On 20 March 2008, I arrived home from work to find my only child, 17 year old Toran, had hanged himself. Toran had been prescribed the antidepressant fluoxetine 15 days earlier, despite having no diagnosis of any mental disorder.
Within 20 minutes of my son being pronounced dead, I spoke to the duty Coroner and asked him to ensure that the inquest investigate the role of fluoxetine in his death. Having witnessed his adverse reactions to the drug, there was no doubt in my mind that it was the cause of death.
Toran’s medical file includes an entry the next morning to ‘note Maria’s grief reaction in blaming mental health services for Toran’s suicide.’
Was this a grief reaction? Did my immediate assessment that my son’s suicide was antidepressant-induced have any basis in fact? Could a drug prescribed to 11% of all New Zealanders really cause people to take their own lives? The desire to understand how my bright, healthy, popular and dearly loved son could take his life, was the beginning of a quest which has consumed me for almost four years.
The data I gathered was both deeply disturbing and profoundly painful. New Zealand, according to the OECD, has the highest rate of youth suicide in the developed world. Shockingly, this rate is twice that of the US and Australia and five times that of the UK.
The Child and Youth Mortality Review Committee in New Zealand reports that more young people die of suicide than of all medical causes combined and that 10% of the deaths of our 10-14 year olds are suicides. Suicide deaths in New Zealand are double the number of road traffic fatalities.
During a lengthy inquest, three years after Toran’s death, mental health services argued that Toran’s suicide was caused by major depressive disorder not fluoxetine. This is despite the fact that a team of mental health experts who reviewed his case 14 days before he died found he did not have depression or any other mental disorder. Could this be true? Could Toran have had an undiagnosed mental disorder severe enough to cause him to end his life but undetectable by his friends, family and two psychiatrists?
US born and NZ based ‘suicidologist’ Annette Beautrais asserts that 90.1% of those who die from suicide are mentally ill, with mood disorders the most common disorders in suicide victims.
Given New Zealand’s youth suicide rates, did this mean that New Zealand children are twice as mentally disordered as their American and Australian peers and five times madder than children in the UK? It appears not as the NZ Ministry of Health estimate that 47% of New Zealanders will meet the criteria for a mental disorder during their lifetime is consistent with the prevalence rates in the US, Australia and the UK.
Male suicides in NZ outnumber female suicides three to one and according to NZ research, female secondary students are twice as likely as male (males 9.0%, females 18.3%) to report levels of depressive symptoms that are considered to be serious and in need of professional assistance. If depression is so strongly correlated with mental disorder, and girls are more likely to suffer depression, why do boys in New Zealand complete suicide three times as often as girls? Is this because depression in boys is less likely to be treated?
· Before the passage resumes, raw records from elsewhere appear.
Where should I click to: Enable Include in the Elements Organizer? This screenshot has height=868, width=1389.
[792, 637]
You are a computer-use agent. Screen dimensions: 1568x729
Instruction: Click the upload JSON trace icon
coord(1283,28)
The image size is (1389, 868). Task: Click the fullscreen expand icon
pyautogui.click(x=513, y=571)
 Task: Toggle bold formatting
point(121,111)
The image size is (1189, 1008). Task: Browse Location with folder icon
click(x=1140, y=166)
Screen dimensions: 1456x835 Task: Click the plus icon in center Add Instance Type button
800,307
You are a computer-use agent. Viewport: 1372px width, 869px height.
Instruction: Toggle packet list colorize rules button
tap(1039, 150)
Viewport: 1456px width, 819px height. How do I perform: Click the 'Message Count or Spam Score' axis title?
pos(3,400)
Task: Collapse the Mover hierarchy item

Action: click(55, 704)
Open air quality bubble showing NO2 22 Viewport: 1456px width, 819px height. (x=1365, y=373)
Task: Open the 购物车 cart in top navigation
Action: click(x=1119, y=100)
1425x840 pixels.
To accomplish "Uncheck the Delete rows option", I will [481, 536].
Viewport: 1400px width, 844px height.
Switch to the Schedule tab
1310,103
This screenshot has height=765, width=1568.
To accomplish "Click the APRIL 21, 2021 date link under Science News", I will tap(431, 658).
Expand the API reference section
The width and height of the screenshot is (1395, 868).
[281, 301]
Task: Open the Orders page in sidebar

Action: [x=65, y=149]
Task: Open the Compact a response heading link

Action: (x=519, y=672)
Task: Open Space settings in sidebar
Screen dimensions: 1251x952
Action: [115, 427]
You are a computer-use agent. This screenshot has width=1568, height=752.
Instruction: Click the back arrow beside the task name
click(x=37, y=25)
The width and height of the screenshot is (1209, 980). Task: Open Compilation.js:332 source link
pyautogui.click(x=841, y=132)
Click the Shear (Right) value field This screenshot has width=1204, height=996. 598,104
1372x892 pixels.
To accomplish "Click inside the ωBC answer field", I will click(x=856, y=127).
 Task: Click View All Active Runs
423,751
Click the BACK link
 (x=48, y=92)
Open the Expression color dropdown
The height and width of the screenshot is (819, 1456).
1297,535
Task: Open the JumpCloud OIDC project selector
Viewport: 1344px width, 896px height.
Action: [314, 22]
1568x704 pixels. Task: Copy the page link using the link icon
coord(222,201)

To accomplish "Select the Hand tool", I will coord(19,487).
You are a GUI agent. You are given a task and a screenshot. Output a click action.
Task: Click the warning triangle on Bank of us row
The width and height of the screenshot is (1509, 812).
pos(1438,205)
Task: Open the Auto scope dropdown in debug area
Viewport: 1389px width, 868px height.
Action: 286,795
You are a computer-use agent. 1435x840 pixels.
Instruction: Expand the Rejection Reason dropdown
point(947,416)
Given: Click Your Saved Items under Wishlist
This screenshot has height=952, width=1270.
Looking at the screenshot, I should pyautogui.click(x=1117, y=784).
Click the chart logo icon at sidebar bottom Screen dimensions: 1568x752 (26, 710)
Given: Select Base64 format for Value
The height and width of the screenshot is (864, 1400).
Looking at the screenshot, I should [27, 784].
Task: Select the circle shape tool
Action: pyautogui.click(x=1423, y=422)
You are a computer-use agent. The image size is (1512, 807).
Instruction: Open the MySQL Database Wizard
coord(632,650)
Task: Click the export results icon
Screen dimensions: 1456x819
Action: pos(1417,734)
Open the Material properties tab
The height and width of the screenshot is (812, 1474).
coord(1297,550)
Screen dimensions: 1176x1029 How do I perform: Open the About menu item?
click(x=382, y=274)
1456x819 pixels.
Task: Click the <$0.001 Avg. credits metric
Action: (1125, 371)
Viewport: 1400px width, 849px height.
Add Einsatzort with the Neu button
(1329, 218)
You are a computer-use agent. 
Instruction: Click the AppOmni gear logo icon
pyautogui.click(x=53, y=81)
Not according to the Mental Health Commission who report that males account for 59% of children and youth who accessed secondary mental health services.
If boys are accessing secondary mental health services more frequently than girls, why are they completing suicide at such high rates? Are our state of the art services provoking rather than protecting against suicide? The Annual Report of the Director General of Mental Health it is clear that mental health care is strongly associated with suicide. The Director General reported in 2011 that the rate of suicide for those who had been in contact with mental health services during the previous year was 21 times the rate of suicide of those who did not receive mental health treatment. Specifically, the rate of suicide in service users was 206 per 100,000 while that of non-service users was 9 per 100,000. If 90.1% of these people had mental disorders, why were those accessing services 21 times more likely to kill themselves than those not accessing services?
Intuitively, one would suspect that those accessing services had more serious disorders and that this would account for their higher suicide rates but the diagnostic information provided by the Director General in his 2007 annual report would suggest otherwise. Information on the diagnosis of those who ended their lives under the care of mental health services showed the largest diagnostic category was ‘other.’ Depression (18%), Schizophrenia (11%) or Bipolar (9%) combined resulted in fewer suicides than ‘other’ which presumably includes a range of ‘minor’ DSM-IV diagnoses and, importantly, those with no diagnosis at all.
The key difference between these populations is not their diagnosis but their contact with mental health professionals. New Zealand data shows the The majority (75%) of those who die by suicide have contact with primary-care providers in the year prior to death, and one third have contact with mental health services. In the final month before death, 49% of suicide victims have contact with mental health services.
Mental Health treatment in New Zealand employs medication as a first line treatment, despite the fact that antidepressants are not approved for use in children under 18 years in and our regulator’s advice that the risks outweigh the benefits of prescribing these drugs to children and adolescents.
The Coroner found that Toran’s care by mental health services was deficient. Our regulator found that fluoxetine was the most likely cause of his suicide. Their assessments of the circumstances leading to Toran’s death, having reviewed the evidence align with mine – the difference is that they cannot be dismissed as a grief reaction.